The Power of Inspection and the Claim of Impeachment

by David Bromwich

Last night's Democratic debate marked the first time a number of
candidates have spoken sanely and frankly about the Cheney-Bush design
for a world war. Tim Russert asked each candidate to "pledge" to
prevent Iran from developing the capacity to make a nuclear weapon. A
mindless and demagogic request, and an attempt to corral the Democratic
party into the militarism which holds the Republican candidates (with
the exception of Ron Paul) captive and cheering. Russert was out of
line and someone should have told him so. Yet the responses were
instructive.

Hillary Clinton vowed to do all she could to prevent Iran from
acquiring a weapon; when that proved not ripe enough for her
questioner, she made it clear she would not please him by upping the
ante. What he was after was a pledge to initiate a war by bombing Iran.

Joe Biden explained to Russert that the Middle East holds perils more
ominous than the possible attainment of a nuclear weapon by Iran some
years from now. Biden did not mention Israel's 200 nuclear weapons, or
its second-strike capacity from submarines.

He did bring up Pakistan: another nuclear power, and one whose upheaval
would have consequences the U.S. cannot possibly reckon. By his answer,
Biden was contributing to the education of the public. They surely
hadn't heard before a sober comparison of Pakistan with Iran, whether
from Tim Russert or his colleagues at ABC or what remains of CBS.

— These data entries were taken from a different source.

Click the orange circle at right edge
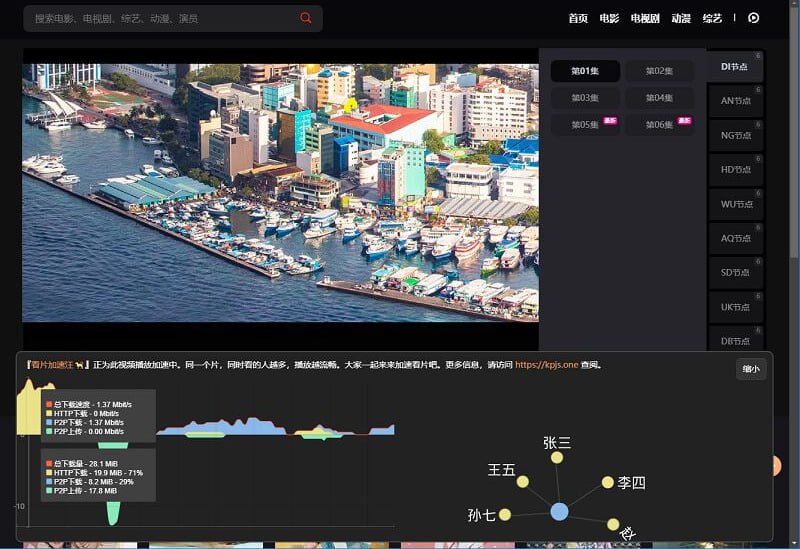Image resolution: width=800 pixels, height=549 pixels. 776,466
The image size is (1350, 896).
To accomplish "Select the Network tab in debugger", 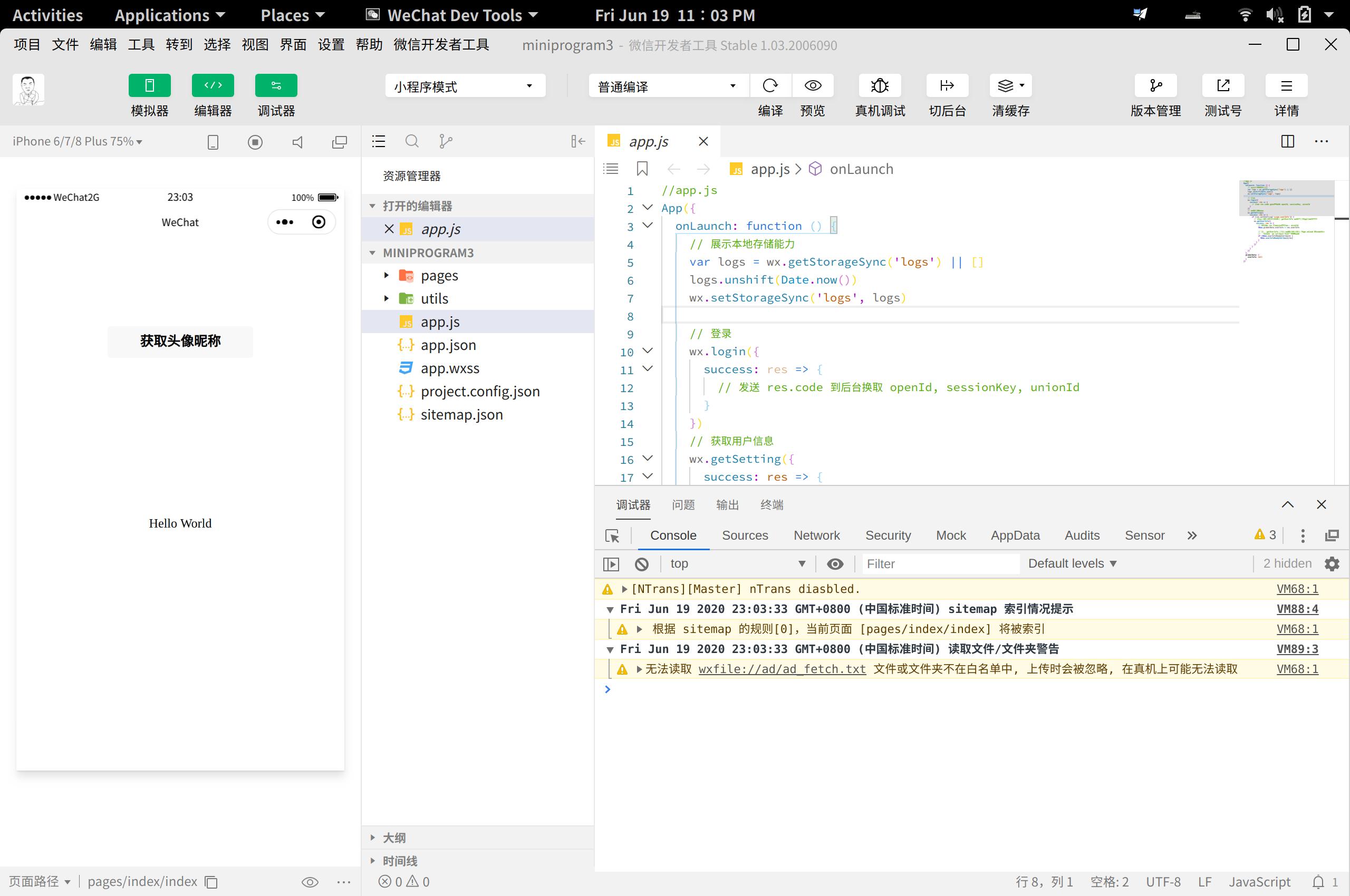I will pyautogui.click(x=817, y=535).
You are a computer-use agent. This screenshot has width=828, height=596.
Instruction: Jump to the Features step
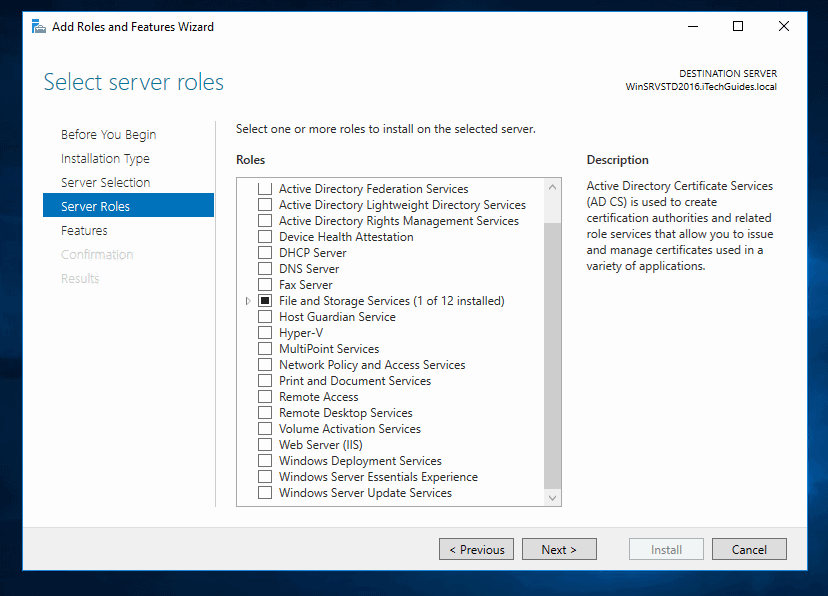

The education continued with a fine response by John Edwards that
addressed the Cheney-Bush pattern of saber-rattling against Iran.
Edwards showed how the pair were following the same protocol that
created a stupefied popular consensus against Iraq in 2003. He also
used the word "neocon": a word that many of his listeners might have a
broad idea of; more of them, probably, a dim and faint idea. The mere
mention of this faction constitutes of a public service, now that they
are running not only the president's foreign policy but the policy
apparatus of four Republican candidacies (Giuliani, McCain, Romney,
Thompson). Next time, Edwards ought to give a name or two, and connect
it with a policy. For the individuals he has in mind are as persistent
and remorseless as they are destructive. Their previous field of
exercise was Nicaragua.

Chris Dodd offered a vivid recollection of the disaster of Iran-Contra
when he recalled his part in negotiating a diplomatic end to the
artificially induced civil war in Nicaragua: a war that was begun in
America's name but funded and commandeered in defiance of the law. If
Dodd alludes to Nicaragua again, he might mention that the earlier war
was fought by American proxies with the tactics of terrorism; that it
was a war that ripped apart a society and by its end had killed 30,000;
and that it was run from the department of state by the same reckless
functionary, Elliott Abrams, who pulls the levers now on American
policy in the Middle East. The next time you hear (Dodd could easily
say) about an assassination that heats up civil strife in Lebanon with
profit to no party in Lebanon, or the latest speculative charge against
Iran by the White House, or reports of advanced armaments suddenly in
use by Fatah militias, or an Israeli bombing of a supposed nuclear site
in Syria, where no evidence is given and no radioactive residue
appears-be forewarned that you are seeing the handiwork of Elliott
Abrams. This is an administration that has everything to fear from the
diffusion of facts. But the facts need to be recited slowly, and the
history needs to be recounted with patience.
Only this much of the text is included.